● **EXCERPT PROVIDED**:
-*-*-

In 1952 the US Occupation ended on terms negotiated in the San Francisco Peace Treaty of 1951. Japan agreed that the US could maintain bases in Japan and also retain control over Okinawa (a group of islands lying to the southwest of the Japanese archipelago) where most of its bases were located. It also negotiated reparations agreements in the 1950s with most of the Southeast Asian nations it occupied during the war (Burma, Indonesia, Vietnam, and the Philippines), involving export credits that helped Japanese firms establish markets for Japanese goods in these countries. By the mid-1950s there were signs of a deal with the Soviet Union on the disputed northern islands off the coast of Hokkaido, but Tokyo killed the deal by suddenly raising its demands. The Soviets occupied these islands in the waning days of the war and have kept them ever since. For the US, such a deal was undesirable because it would have improved the Soviet image, undermined US Cold War propaganda and lessened Moscow’s tensions with Tokyo.

-*-*-

● **TASKS**:
1/ Please say whether each statement agrees with the passage on postwar Japan, answering yes or no and quoting the words that decide it: (a) The US Occupation of Japan ended in 1952. (b) Burma and Indonesia were among the nations in Japan's reparations agreements. (c) The deal on the northern islands collapsed when Moscow suddenly raised its demands.
2/ Write the next part of the passage on postwar Japan, picking up after its final sentence.

-*-*-

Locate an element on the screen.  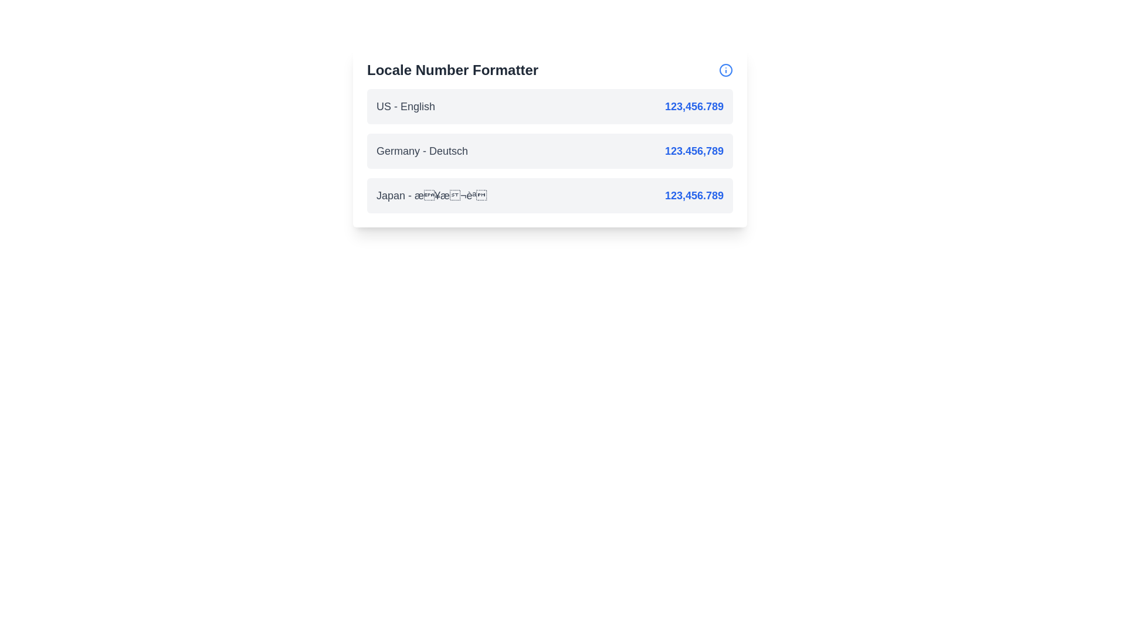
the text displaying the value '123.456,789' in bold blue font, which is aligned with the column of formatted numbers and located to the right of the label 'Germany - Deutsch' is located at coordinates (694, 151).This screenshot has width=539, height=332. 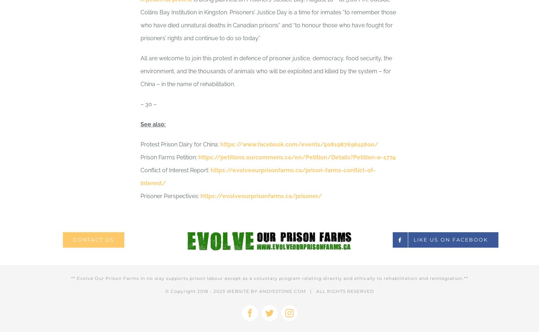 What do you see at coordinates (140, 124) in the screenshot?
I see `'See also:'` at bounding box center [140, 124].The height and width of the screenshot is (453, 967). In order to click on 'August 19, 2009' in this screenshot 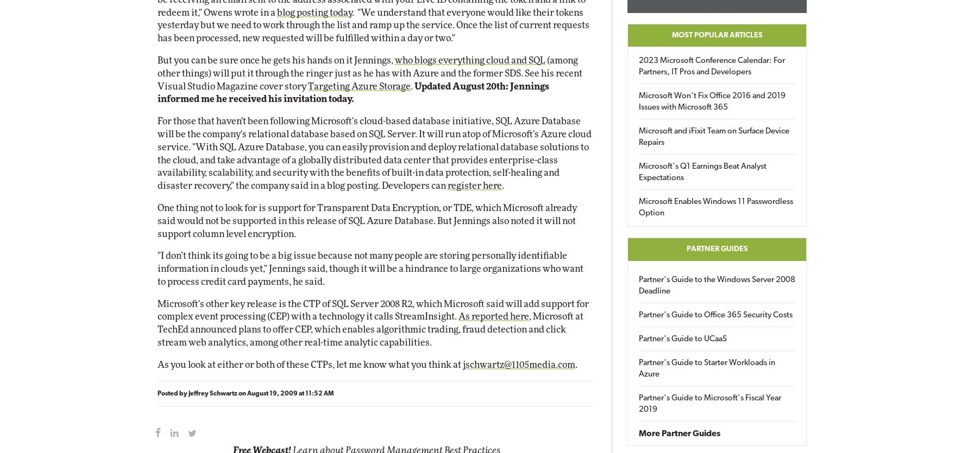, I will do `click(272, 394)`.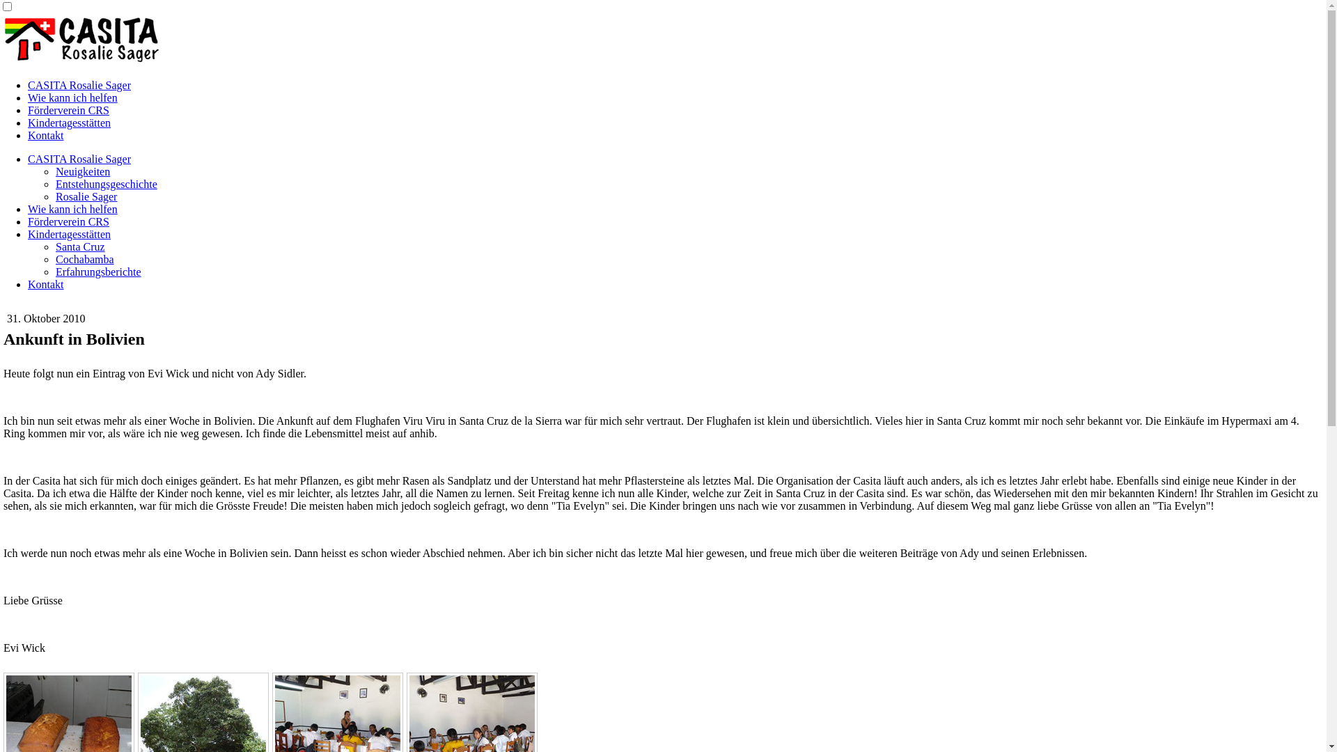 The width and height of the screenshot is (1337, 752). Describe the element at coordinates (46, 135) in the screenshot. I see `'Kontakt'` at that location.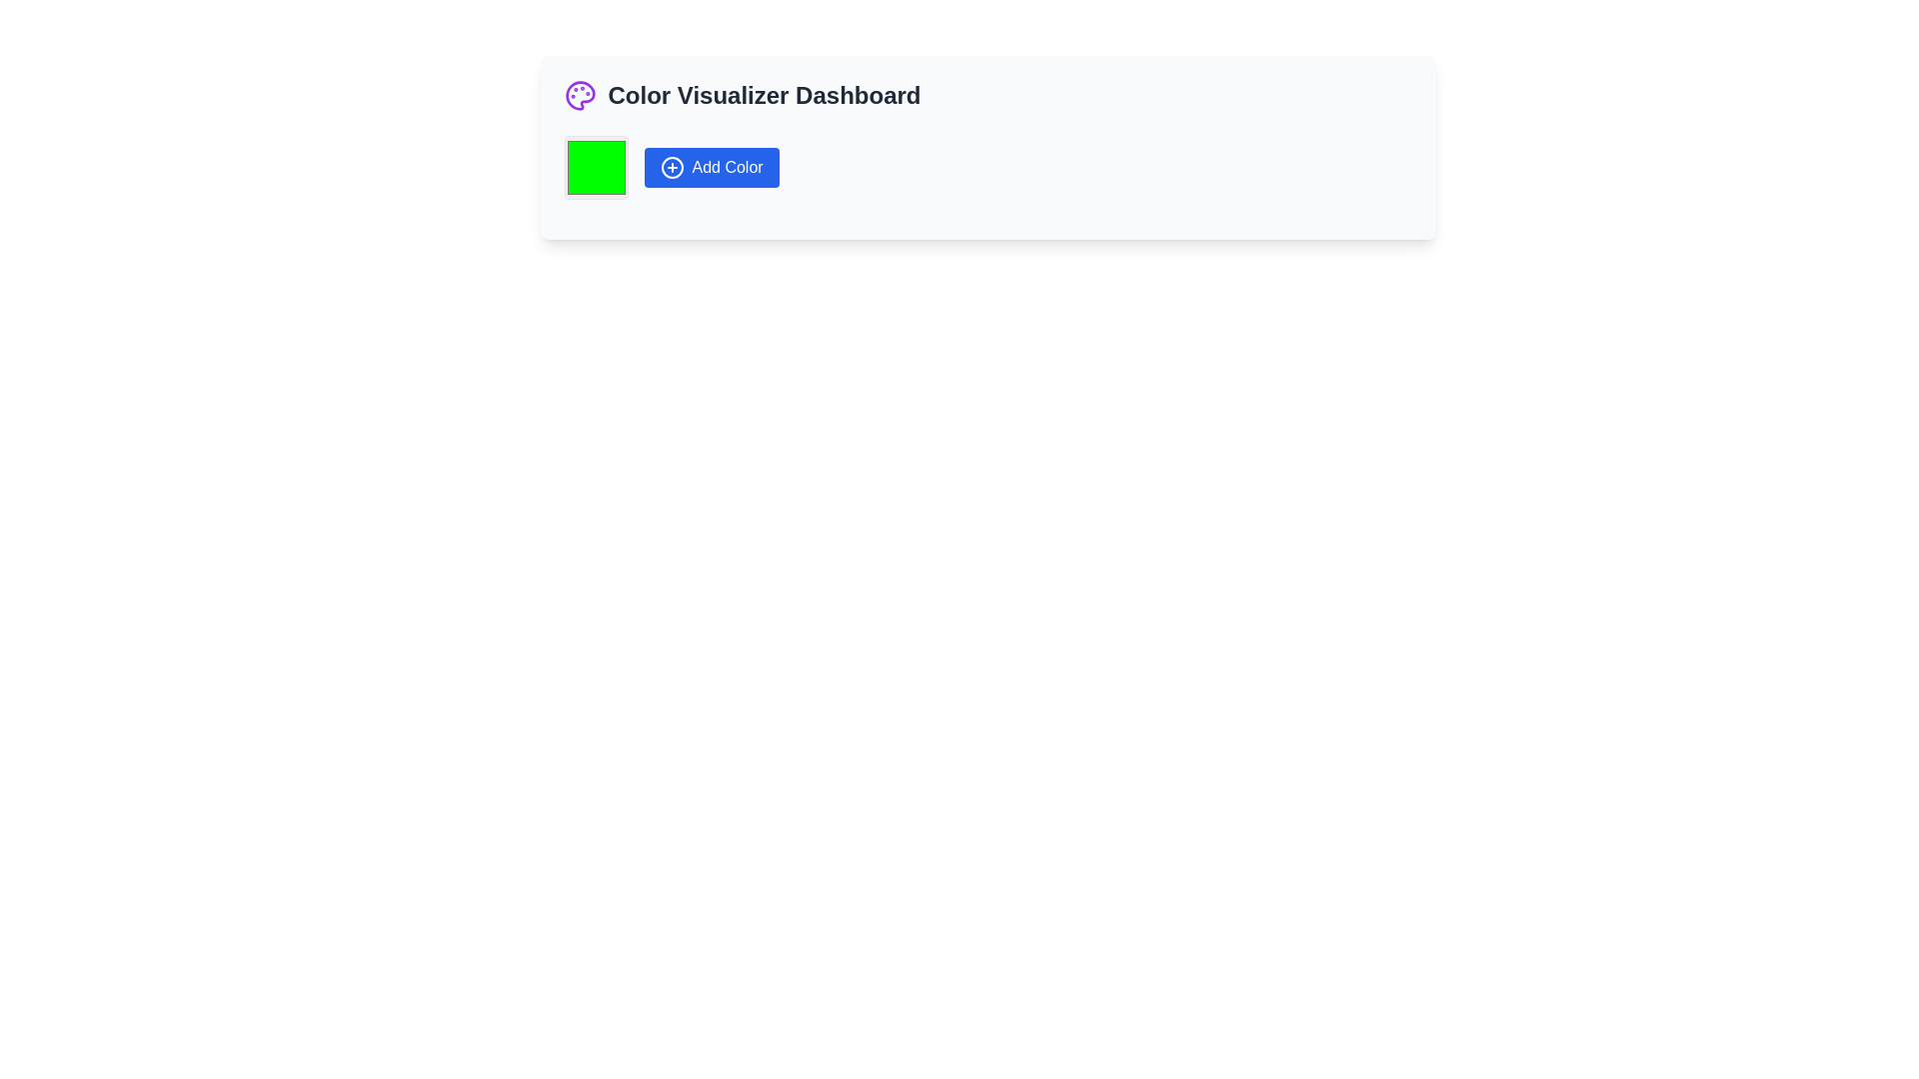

-*-*-

● **RESPONSES**:
1/
(a) Yes: "In 1952 the US Occupation ended on terms negotiated in the San Francisco Peace Treaty of 1951."
(b) Yes: "(Burma, Indonesia, Vietnam, and the Philippines)"
(c) No: "Tokyo killed the deal by suddenly raising its demands."

2/
Normalization of relations with South Korea in 1965 was a significant effort by Japan to overcome smoldering hostility stemming from its brutal colonial rule in Korea between 1910 and 1945. Normalization was a necessary but insufficient step to turn the page on the past; tensions between the two nations over their shared and traumatic past are never far below the surface, occasionally erupting over history textbooks or territorial disputes. Japan paid the South Korean government US$800 million in grants and soft loans as compensation and in return Seoul renounced all further individual or government claims. The South Korean government also assumed responsibility for compensating Korean victims of Japanese colonial rule from the funds Japan provided. Aside from small token payments, however, most of the money went to building infrastructure. Since the South Korean government released the original normalization documents in 2005, old wounds have reopened and the issue of compensation claims remains controversial and unresolved.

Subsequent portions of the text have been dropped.